The pivotal factor in determining the constitutionality of tax devices affecting religious institutions or religious education has been the breadth of the affected class. In Walz, places of worship were only part of a broader class of nonprofit institutions. In all but one8 of the cases holding tax credits or deductions for educational expenses unconstitutional, the courts have found that most of the qualifying schools were sectarian. Committee for Public Education v. Nyquist, supra (85% of eligible schools sectarian); Public Funds for Public Schools v. Byrne, supra (95% of eligible schools sectarian); Kosydar v. Wolman, supra (98% of eligible schools sectarian).
In the only ease in which a tax deduction for educational expenses has been upheld, the exact nature of the benefited class never became known because the parties stipulated that “some” students whose parents were eligible for the tax benefit attended sectarian schools. Minnesota Civil Liberties Union v. Roemer, 452 F.Supp. at 1318-19 n.2. The benefited class in Roemer included, at least on the face of the statute, the parents of both public and private school students. Id. Without evidence that more than “some” of the affected students attended sectarian schools, the deduction remained safely beneath the “minimal and remote involvement” umbrella of Walz. Thus, despite the near identity of the statutes in this case and in Roemer, the district court’s finding here that the overwhelming majority of the parents eligible for the tuition deduction send their children to sectarian schools denies the tuition deduction the protection of Walz and places it, as the district court found, within the proscription of Nyquist. Absent a class having primarily secular characteristics, as found in Walz and presumed to exist in Roemer, it cannot be said that the advantages flowing from the statute to the parents of sectarian school students will be incidental to secular ends and effects, Public Funds for Public Schools v. Byrne, 590 F.2d 514, 518-19 (3d Cir. 1979), or that conferral of the benefit will not, as the district court cautioned, “greatly increase the risk of religious rancor.” Rhode Island Federation of Teachers v. Norberg, 479 F.Supp. at 1367; see also Abington School District v. Schempp, 374 U.S. 203, 259, 83 S.Ct. 1560, 10 L.Ed.2d 844 (1963) (Brennan, J., concurring).
The Textbook Deduction
Finding the textbook and instructional materials deduction “constitutionally distinct” from the textbook loan programs upheld by the Supreme Court, e. g., Wolman v. Walter, 433 U.S. 229, 97 S.Ct. 2593, 53 L.Ed.2d 714 (1977); Meek v. Pittenger, 421 U.S. 349, 95 S.Ct. 1753, 44 L.Ed.2d 217 (1975), the district court ruled the deduction unconstitutional because of its “potential for excessive entanglement between church and state.” Rhode Island Federation of Teachers v. Norberg, 479 F.Supp. at 1372. The court reasoned that the State would be obligated to ascertain that deductions were not taken for sectarian books and instructional materials and that instructional equipment was not used for sectarian purposes. The minimum surveillance required to fulfill these obligations, the court concluded, would result in excessive entanglement between church and state. On appeal, the State contends that the deduction would be taken by the parents, not by the religious institution, and that any entanglement will be between the state and the *862parent. The State also argues that, if the instructional materials start “as secular, nonideological and neutral, they will not change in use.” Meek v. Pittenger, 374 F.Supp. 639, 660 (E.D.Pa.1974).
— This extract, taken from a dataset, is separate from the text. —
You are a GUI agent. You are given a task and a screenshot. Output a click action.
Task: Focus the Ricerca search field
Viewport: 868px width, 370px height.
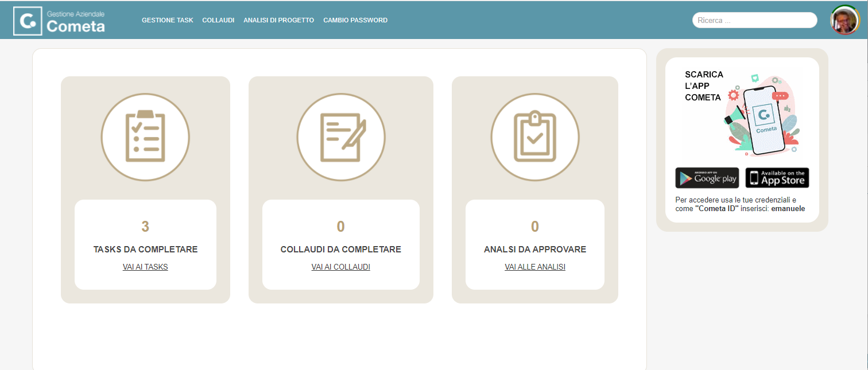(754, 20)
Our analysis compels rejection of both arguments. We start with the premise that the State could not permit deductions to be taken for sectarian books or instructional materials, see Board of Education v. Allen, 392 U.S. 236, 88 S.Ct. 1923, 20 L.Ed.2d 1060 (1968), or for instructional equipment that is used for sectarian purposes, see Wolman v. Walter, supra. Compare Levitt v. Committee for Public Education, 413 U.S. 472, 93 S.Ct. 2814, 37 L.Ed.2d 736 (1973) (reimbursement to religious schools of the cost of state mandated programs held unconstitutional because of the absence of an audit procedure to guarantee secular use of funds), with committee for Public Education v. Regan, 444 U.S. 646, 100 S.Ct. 840, 63 L.Ed.2d 94 (1980) (successor statute, with audit procedure, upheld). We note that there is already on the books a Rhode Island statute requiring local school committees to loan science, mathematics, modern language and other approved secular textbooks to all Rhode Island schoolchildren.9 This, without more, gives the deduction a sectarian hue. The State’s premise, that if instructional materials are nonideological and neutral to start with they will not change in use, does not apply where the source of the materials is sectarian.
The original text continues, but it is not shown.